__DATA SECTION__
####################
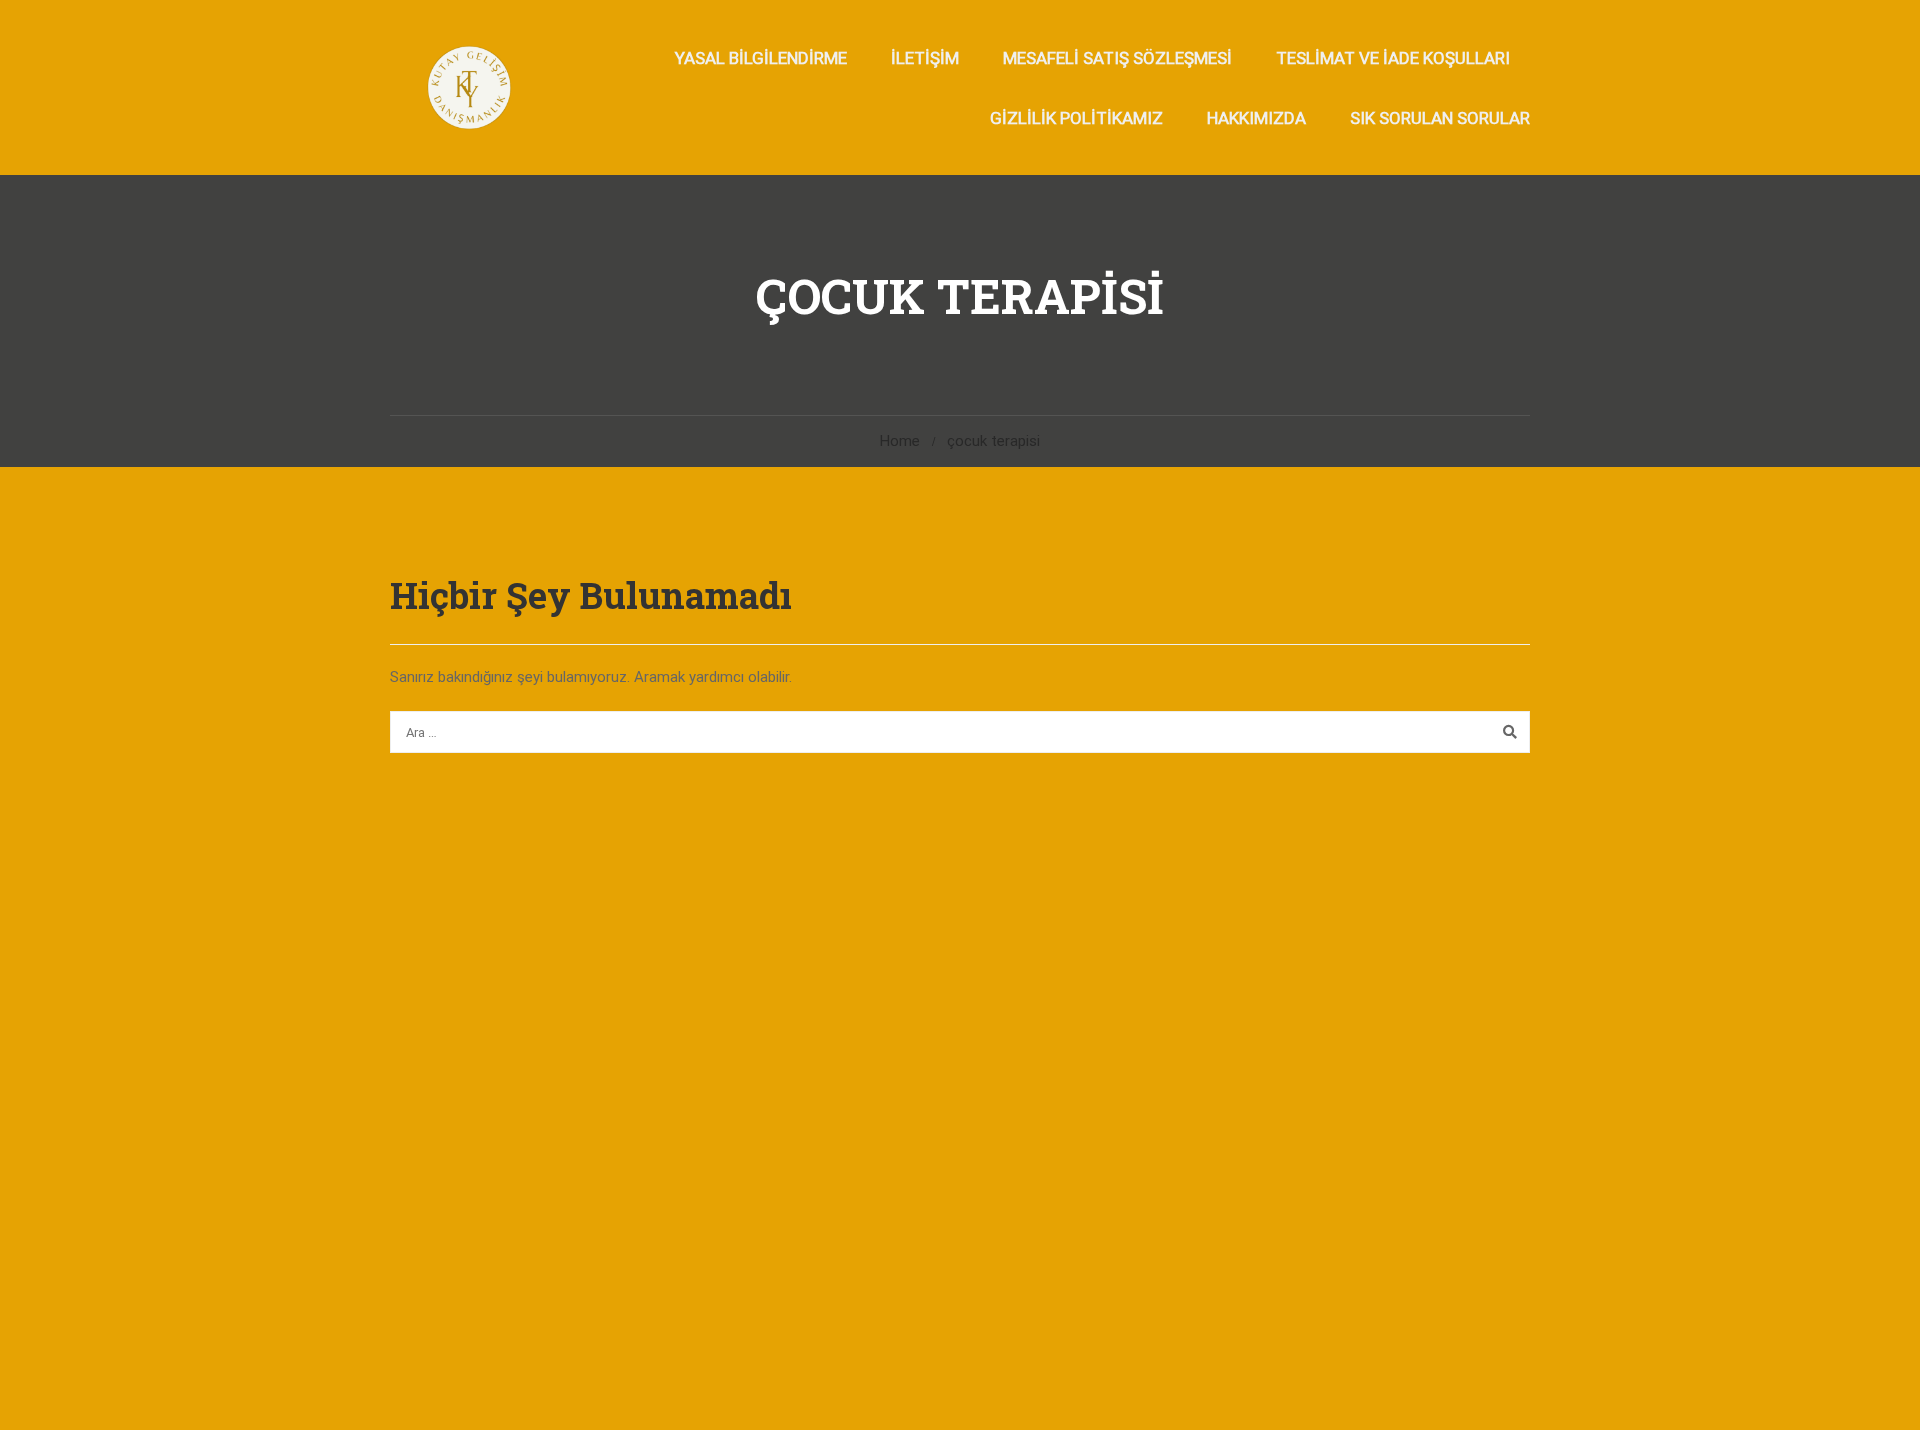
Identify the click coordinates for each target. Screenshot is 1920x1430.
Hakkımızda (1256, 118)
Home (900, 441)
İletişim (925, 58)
####################
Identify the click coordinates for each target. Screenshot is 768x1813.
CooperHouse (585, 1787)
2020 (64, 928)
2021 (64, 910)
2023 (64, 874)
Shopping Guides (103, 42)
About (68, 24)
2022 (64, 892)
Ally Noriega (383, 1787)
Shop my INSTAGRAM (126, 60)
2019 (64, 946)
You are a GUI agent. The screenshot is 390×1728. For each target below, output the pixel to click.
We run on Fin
####################
__ACTION ITEM__
What you give back should be exactly the lines of the data above from the line with "2022 (64, 892)" through the line with "We run on Fin", both of those included, and nothing more.

__ANSWER SECTION__
2022 (64, 892)
Ally Noriega (383, 1787)
Shop my INSTAGRAM (126, 60)
2019 (64, 946)
You are a GUI agent. The screenshot is 390×1728. For each target below, output the pixel to click.
We run on Fin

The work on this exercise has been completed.